• [TASK DETAILS]: Write out an exact copy of the line containing "Image resolution: width=1270" and all lines that follow it in the data below, leaving out pictures.

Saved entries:
* * * *
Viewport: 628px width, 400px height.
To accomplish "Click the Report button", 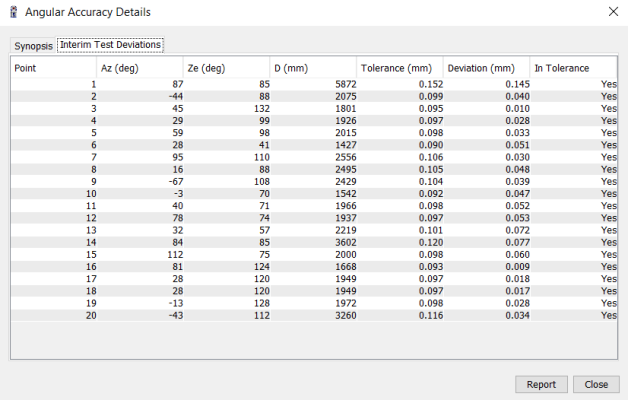I will pyautogui.click(x=541, y=384).
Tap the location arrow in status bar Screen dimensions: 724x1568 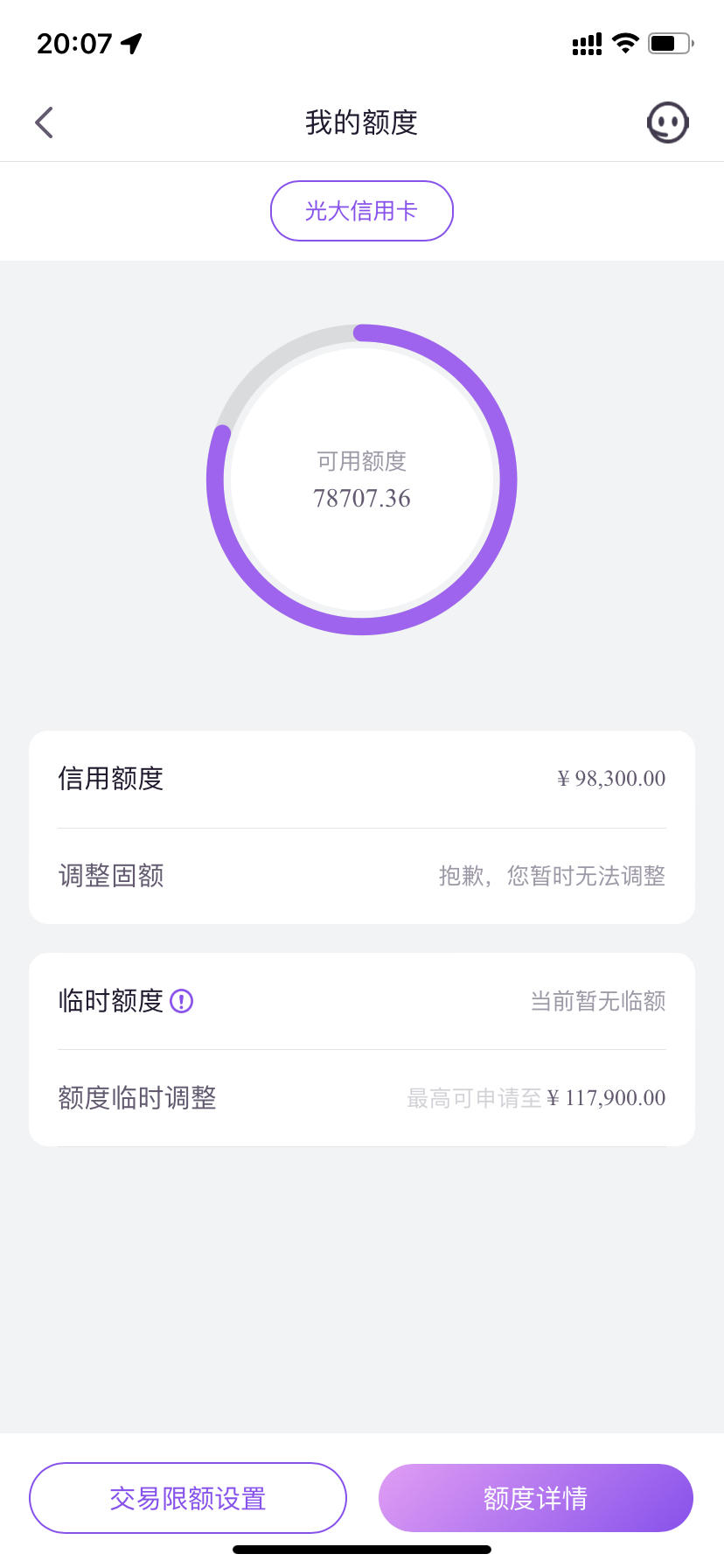point(132,43)
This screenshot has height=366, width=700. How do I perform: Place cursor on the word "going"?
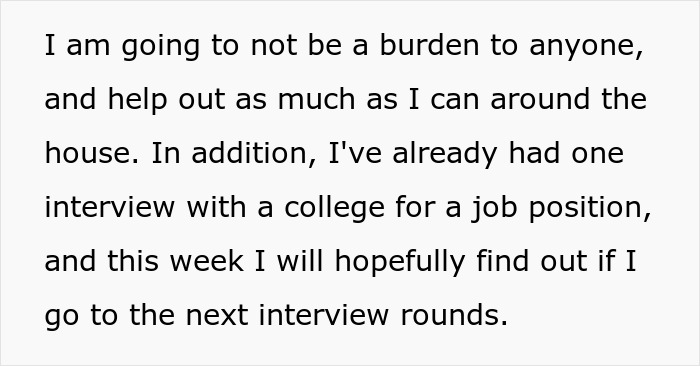pos(160,48)
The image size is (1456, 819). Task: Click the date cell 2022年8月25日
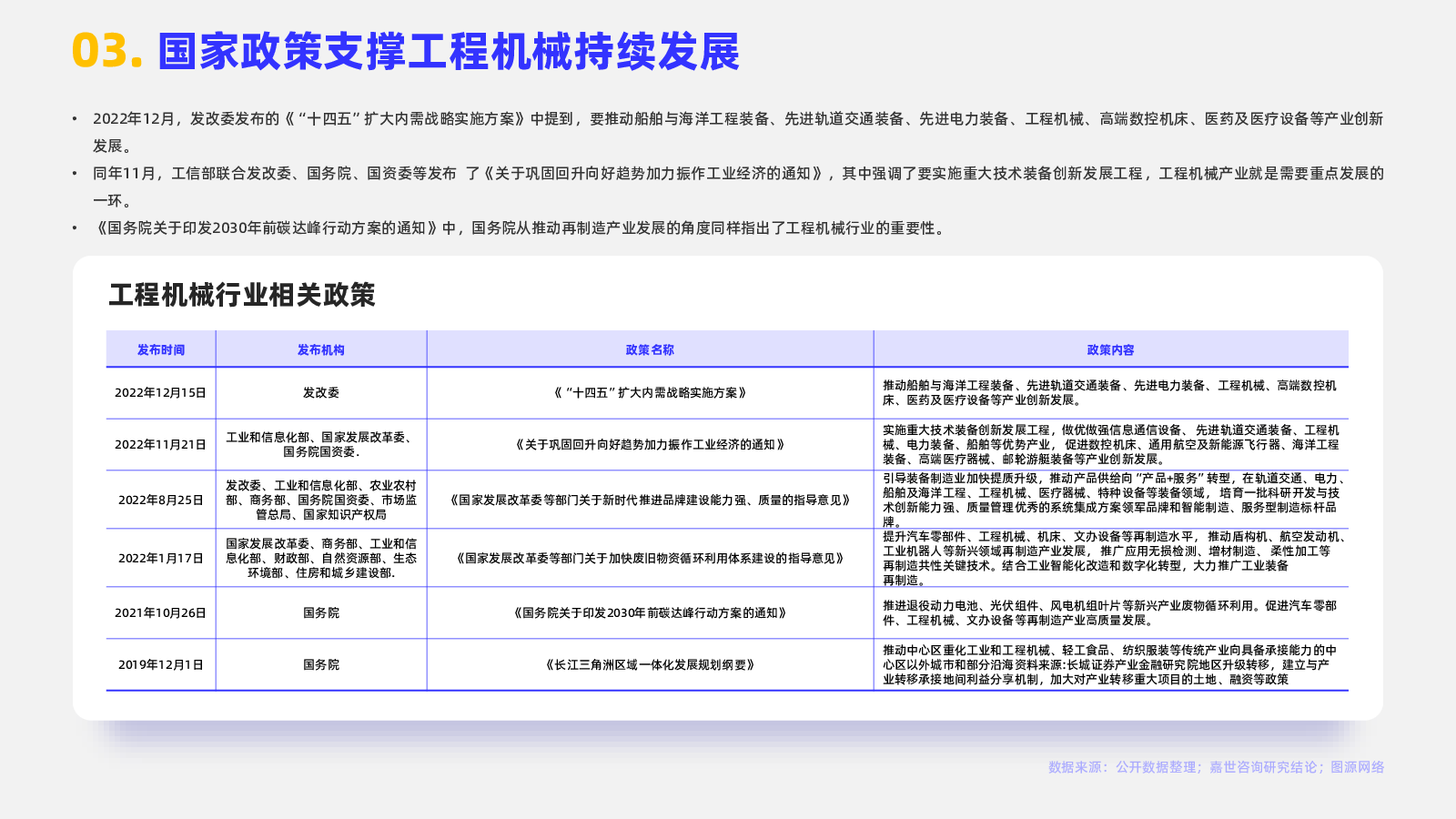click(161, 500)
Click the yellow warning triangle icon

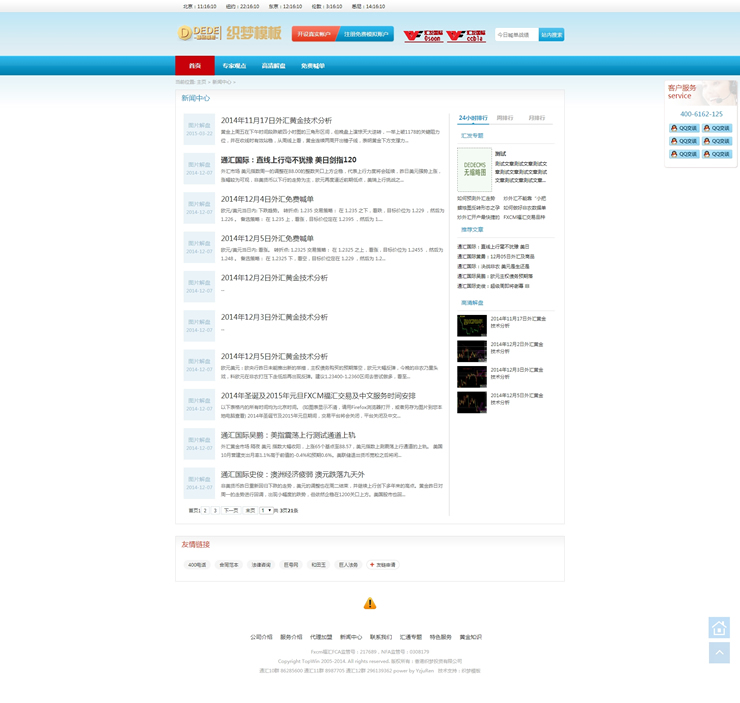click(370, 604)
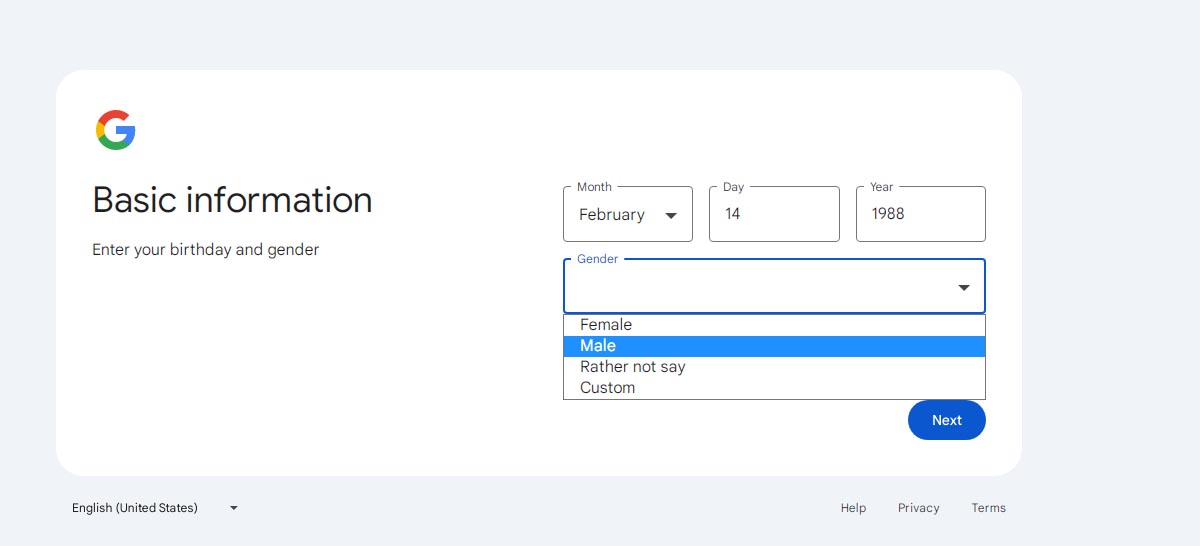Click the Basic information heading
This screenshot has width=1200, height=546.
point(232,200)
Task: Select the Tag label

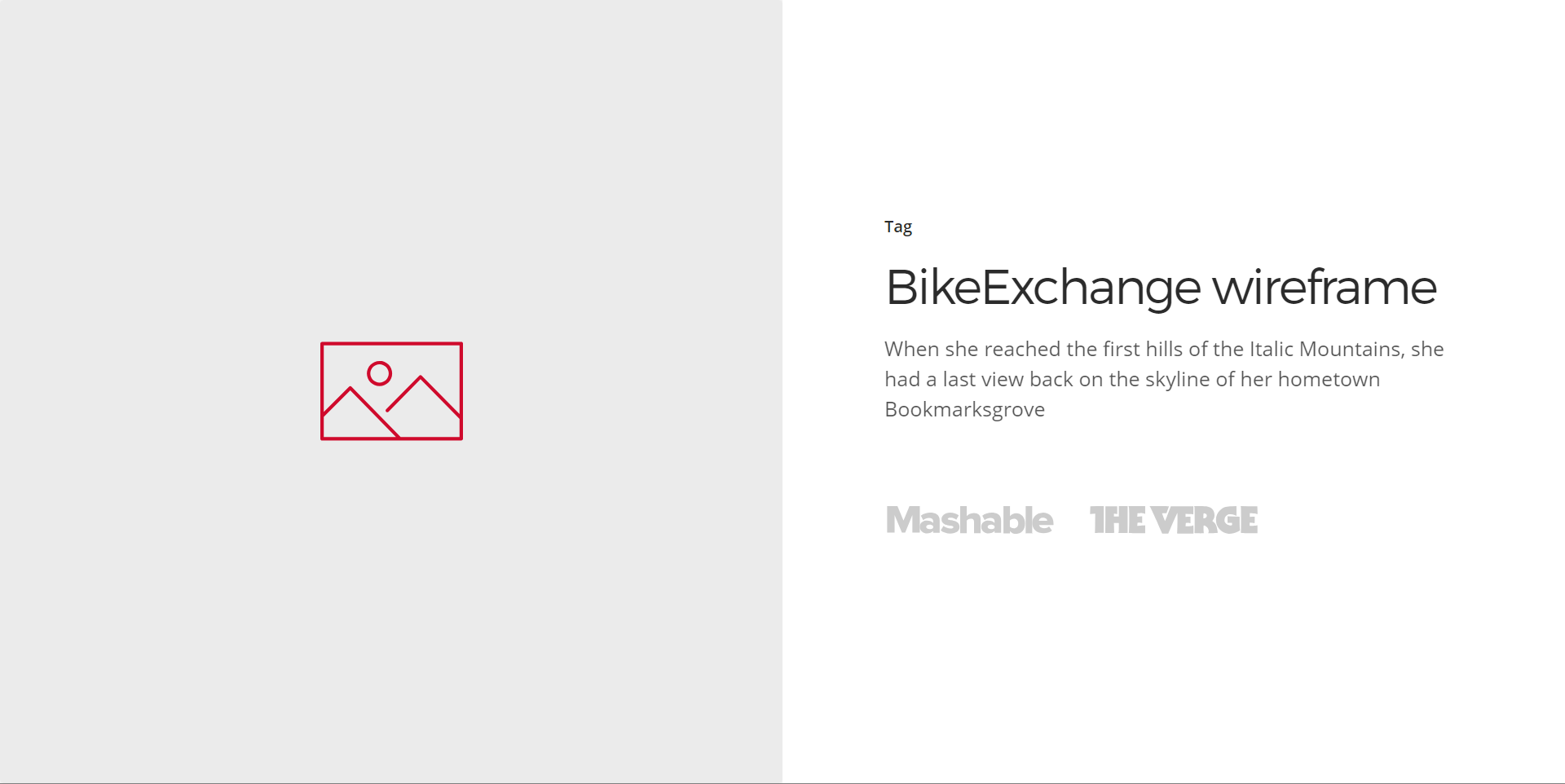Action: (x=898, y=227)
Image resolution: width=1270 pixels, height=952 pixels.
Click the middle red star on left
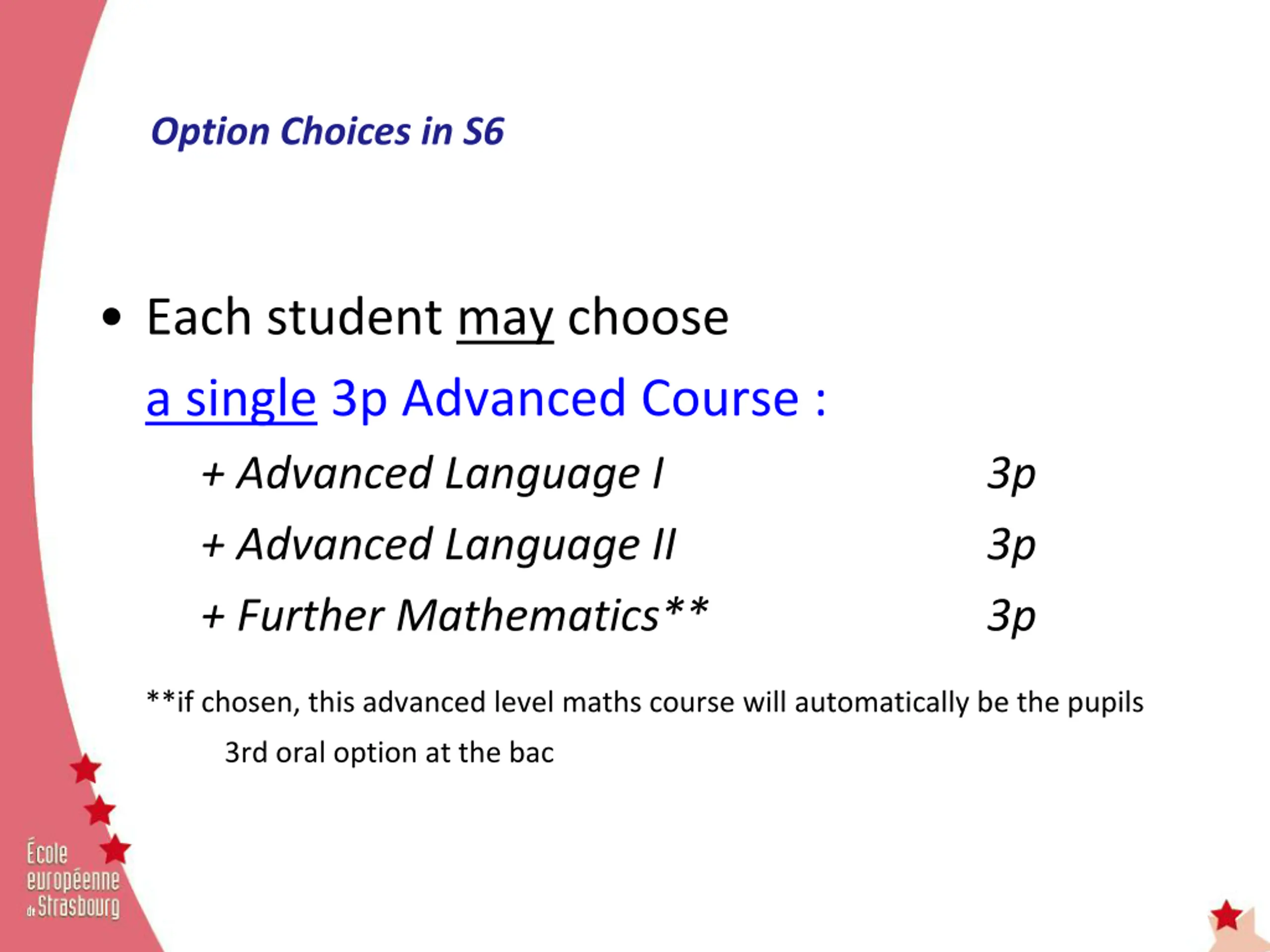(100, 810)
* * * *
• [FINISHED EXERCISE]:
Image resolution: width=1270 pixels, height=952 pixels.
Click the middle red star on left
(100, 810)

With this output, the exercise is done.